Your goal >> Please copy out only the lines from the one holding "Click the '50 Golf Pen black' product title" through the one holding "I will 558,376.", inclusive, and swap "product title" for "product name", changing nothing else.

[Entries from a data collection]
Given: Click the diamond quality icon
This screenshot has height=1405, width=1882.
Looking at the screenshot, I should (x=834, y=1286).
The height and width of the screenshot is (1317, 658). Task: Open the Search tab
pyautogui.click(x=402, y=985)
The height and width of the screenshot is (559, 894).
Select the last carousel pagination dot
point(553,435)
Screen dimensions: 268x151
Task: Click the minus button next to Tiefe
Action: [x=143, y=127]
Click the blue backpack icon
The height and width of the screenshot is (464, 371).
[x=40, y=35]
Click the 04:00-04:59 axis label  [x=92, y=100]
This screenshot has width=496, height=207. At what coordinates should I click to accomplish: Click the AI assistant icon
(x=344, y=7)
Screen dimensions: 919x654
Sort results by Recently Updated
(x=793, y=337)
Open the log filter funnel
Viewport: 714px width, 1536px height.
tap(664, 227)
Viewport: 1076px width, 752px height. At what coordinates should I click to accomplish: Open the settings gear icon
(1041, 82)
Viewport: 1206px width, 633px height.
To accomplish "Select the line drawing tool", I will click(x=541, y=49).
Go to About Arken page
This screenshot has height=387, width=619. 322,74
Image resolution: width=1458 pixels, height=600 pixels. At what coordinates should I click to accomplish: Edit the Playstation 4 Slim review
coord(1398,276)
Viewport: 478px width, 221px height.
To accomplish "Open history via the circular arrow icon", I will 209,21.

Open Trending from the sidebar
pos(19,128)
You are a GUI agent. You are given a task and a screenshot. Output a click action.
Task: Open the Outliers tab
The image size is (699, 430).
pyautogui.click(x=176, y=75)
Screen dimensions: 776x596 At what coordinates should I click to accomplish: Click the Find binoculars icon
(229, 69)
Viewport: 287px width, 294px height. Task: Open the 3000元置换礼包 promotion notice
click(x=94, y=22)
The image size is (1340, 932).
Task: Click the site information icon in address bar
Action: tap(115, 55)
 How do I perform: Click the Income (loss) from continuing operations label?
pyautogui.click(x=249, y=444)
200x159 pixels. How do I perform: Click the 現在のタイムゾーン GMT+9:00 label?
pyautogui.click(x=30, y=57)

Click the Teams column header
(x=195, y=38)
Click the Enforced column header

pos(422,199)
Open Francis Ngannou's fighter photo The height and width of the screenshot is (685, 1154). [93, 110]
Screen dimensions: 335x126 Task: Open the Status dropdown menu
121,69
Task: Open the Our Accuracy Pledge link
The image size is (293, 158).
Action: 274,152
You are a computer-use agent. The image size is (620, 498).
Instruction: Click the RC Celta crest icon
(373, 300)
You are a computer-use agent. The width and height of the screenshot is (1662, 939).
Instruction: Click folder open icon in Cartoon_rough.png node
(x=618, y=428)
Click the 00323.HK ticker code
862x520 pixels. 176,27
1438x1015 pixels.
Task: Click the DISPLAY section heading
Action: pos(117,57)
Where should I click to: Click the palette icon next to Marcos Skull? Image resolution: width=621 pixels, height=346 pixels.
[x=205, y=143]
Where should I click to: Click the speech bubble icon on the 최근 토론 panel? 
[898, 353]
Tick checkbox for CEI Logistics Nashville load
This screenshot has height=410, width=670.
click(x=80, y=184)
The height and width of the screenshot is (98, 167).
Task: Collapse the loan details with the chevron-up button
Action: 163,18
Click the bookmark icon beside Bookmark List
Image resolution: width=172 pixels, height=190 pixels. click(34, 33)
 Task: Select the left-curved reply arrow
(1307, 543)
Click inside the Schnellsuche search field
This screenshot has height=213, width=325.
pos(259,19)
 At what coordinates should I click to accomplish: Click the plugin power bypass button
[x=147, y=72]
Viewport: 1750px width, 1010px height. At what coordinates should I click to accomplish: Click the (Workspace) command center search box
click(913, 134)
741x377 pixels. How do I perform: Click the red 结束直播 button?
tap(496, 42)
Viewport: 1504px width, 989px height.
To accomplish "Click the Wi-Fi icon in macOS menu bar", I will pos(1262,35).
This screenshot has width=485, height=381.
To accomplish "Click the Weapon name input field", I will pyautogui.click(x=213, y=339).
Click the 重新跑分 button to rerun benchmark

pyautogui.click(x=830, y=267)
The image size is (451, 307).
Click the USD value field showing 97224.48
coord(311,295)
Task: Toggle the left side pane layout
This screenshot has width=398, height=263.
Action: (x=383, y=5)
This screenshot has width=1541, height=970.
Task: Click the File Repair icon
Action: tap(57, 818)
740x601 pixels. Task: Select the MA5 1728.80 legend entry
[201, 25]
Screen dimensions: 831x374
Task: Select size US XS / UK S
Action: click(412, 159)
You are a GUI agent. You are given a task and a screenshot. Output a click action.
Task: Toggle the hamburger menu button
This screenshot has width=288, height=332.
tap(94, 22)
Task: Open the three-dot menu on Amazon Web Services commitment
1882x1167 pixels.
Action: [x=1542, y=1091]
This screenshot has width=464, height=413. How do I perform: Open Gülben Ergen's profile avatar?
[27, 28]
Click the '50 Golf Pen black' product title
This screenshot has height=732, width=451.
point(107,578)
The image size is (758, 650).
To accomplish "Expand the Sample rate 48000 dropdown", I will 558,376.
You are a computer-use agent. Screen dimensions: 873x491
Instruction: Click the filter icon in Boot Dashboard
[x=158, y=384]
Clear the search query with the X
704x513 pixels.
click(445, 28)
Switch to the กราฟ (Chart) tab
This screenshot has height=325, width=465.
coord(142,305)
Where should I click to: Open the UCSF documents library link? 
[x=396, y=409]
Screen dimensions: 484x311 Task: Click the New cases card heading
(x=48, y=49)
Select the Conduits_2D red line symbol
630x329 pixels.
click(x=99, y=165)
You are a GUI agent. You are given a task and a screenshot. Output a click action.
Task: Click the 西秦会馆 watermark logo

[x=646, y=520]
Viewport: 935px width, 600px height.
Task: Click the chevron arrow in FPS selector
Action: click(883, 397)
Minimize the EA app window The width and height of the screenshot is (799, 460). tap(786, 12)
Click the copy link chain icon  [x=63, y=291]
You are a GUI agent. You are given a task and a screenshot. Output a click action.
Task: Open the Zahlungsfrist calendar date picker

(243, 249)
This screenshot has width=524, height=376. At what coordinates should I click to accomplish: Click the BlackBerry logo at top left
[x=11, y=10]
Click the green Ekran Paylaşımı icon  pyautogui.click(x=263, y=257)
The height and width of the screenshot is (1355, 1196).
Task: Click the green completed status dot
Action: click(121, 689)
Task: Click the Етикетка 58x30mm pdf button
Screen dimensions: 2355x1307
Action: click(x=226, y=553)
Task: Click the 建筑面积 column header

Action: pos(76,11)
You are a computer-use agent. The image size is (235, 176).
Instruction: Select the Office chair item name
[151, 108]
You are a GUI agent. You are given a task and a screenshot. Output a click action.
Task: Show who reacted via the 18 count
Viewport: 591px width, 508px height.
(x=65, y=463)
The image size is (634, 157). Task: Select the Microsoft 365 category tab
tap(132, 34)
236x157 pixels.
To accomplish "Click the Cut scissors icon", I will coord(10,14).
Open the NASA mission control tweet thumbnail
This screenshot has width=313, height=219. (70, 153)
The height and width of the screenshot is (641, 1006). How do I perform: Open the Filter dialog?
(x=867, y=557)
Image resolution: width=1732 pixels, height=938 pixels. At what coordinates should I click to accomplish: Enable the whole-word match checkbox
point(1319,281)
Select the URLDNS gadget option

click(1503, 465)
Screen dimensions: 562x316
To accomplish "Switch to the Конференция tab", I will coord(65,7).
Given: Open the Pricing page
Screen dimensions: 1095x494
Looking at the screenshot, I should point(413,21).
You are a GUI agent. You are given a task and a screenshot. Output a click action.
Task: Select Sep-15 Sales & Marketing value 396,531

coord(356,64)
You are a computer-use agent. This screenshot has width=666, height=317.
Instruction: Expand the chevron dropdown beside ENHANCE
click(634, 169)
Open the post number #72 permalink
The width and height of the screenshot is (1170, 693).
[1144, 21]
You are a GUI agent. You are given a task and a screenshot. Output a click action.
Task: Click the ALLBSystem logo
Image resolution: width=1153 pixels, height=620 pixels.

Solution below >>
Click the '50 Golf Pen black' product name
This screenshot has height=732, width=451.
point(107,578)
The image size is (758, 650).
To accomplish "Expand the Sample rate 48000 dropdown", I will 558,376.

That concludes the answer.